Some judges know the law while other judges know the law minister’, is what a late BJP leader is said to have quipped when BJP was in the Opposition. Had he been alive today, he could well have added that some judges also know the Prime Minister and the Home Minister. Indeed, the last few years have witnessed a growing bonhomie between the Executive and the Judiciary. The somewhat incestuous relationship, which was always there, went through qualitative changes during this period.

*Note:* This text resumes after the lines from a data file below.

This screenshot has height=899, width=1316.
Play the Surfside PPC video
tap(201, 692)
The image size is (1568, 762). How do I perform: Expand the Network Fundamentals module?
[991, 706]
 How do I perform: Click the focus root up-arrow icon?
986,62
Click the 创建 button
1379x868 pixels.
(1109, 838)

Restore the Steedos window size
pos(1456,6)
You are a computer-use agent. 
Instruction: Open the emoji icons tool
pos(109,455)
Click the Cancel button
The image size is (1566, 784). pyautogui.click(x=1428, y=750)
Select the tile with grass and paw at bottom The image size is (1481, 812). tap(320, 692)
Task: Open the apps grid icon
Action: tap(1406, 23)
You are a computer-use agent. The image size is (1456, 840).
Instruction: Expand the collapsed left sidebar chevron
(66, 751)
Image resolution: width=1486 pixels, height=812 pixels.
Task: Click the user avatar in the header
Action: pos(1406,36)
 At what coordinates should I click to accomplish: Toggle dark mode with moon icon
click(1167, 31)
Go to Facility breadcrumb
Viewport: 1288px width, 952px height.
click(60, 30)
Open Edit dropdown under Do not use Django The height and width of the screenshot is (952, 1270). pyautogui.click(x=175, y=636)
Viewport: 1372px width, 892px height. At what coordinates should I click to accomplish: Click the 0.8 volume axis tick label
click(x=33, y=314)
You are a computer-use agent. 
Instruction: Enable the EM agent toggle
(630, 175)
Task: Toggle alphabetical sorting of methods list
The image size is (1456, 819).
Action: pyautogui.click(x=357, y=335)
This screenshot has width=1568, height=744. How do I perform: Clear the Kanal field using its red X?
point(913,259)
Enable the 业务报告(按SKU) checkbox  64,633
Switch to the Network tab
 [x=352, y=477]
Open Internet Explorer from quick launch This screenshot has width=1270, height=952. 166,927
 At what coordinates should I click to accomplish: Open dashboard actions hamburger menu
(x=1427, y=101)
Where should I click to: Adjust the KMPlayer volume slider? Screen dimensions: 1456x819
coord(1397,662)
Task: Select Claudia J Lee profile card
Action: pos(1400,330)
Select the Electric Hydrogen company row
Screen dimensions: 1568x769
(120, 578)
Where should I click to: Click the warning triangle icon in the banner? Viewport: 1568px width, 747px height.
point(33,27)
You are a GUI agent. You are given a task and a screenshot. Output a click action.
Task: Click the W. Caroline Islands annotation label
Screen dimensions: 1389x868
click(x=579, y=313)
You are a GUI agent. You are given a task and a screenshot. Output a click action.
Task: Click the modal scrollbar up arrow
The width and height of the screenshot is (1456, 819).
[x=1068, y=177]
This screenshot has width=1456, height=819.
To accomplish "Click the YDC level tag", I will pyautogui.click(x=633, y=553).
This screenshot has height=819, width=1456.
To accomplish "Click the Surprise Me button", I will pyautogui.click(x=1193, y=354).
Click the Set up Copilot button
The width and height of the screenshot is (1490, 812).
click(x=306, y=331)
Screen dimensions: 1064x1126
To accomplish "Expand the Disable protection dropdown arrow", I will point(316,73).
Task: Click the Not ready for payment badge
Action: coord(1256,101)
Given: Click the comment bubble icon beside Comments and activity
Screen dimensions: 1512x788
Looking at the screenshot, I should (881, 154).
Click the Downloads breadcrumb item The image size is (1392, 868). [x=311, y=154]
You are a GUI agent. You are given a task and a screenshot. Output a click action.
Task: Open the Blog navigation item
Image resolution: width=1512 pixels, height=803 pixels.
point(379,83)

The interaction between the Prime Minister and the Home Minister on one hand and the Supreme Court judges on the other were seldom so frequent, so intimate or so brazen as during the last few years. Not only did the Prime Minister take the liberty of inviting himself to the Supreme Court, he had also expressed a desire to see the Court No. 1 presided over by the Chief Justice of India, one of the senior most judges publicly hailed the PM as a globally acclaimed visionary. The nomination of retired CJI Ranjan Gogoi, therefore, should not have come as a surprise. But the nomination has, in fact, caused a seismic upheaval in the legal fraternity and shocked both the Bar and the Bench. Several retired Supreme Court judges have unanimously condemned the retired CJI for accepting the government’s offer. The retired CJI exacerbated the discourse by claiming that he believed the time has come for the judiciary and the Parliament to join hands in building the nation. The statement completely ignores the principle of separation of power between the Executive, Parliament and the Judiciary

The judiciary was there to uphold the rule of law and the Constitution and not for joining hands with the government to ‘build the nation’ as Mr Gogoi quaintly puts it. By accepting the nomination, Mr Gogoi has dealt a blow to the credibility and independence of the judiciary, which will take a long time to recover. A false equivalence is being drawn by some quarters between the ‘election’ to the Rajya Sabha of a former CJI Ranganath Mishra in 1998 and the ‘nomination’ of Mr. Gogoi in 2020.

Ranganath Mishra went through a cooling period of six years before getting ‘elected’ to the Rajya Sabha as a nominee of the Indian National Congress, which was in the Opposition then. But in 2020, this is the very first time that the President of India, acting no doubt on the advice of the Union Cabinet, has ‘nominated’ a former Chief Justice of India to the upper house of Parliament; and that too barely four months after he retired. It is amusing to find people defending the nomination of Mr. Gogoi claim that it was the Congress which had set the precedent. If the precedent was indeed to be followed by the BJP, the ruling party should perhaps have waited to occupy the Opposition space before getting Mr. Gogoi ‘elected’.

It is an irony that the BJP which advocated a ‘cooling period’ for retired judges before appointing them to head different tribunals, chose to ignore its own stand while nominating Mr. Gogoi. The fact also is that as many as five Supreme Court judges adorned the office of the Chief Justice of India between 2014 and 2019 before the current CJI Justice Bobde took over the office. By ignoring others and by indicating that Mr. Gogoi is its favourite, the Modi Government has been unfair to Mr Gogoi and gave credence to the suspicion that judicial and administrative decisions taken by him while in office were part of a quid-pro-quo.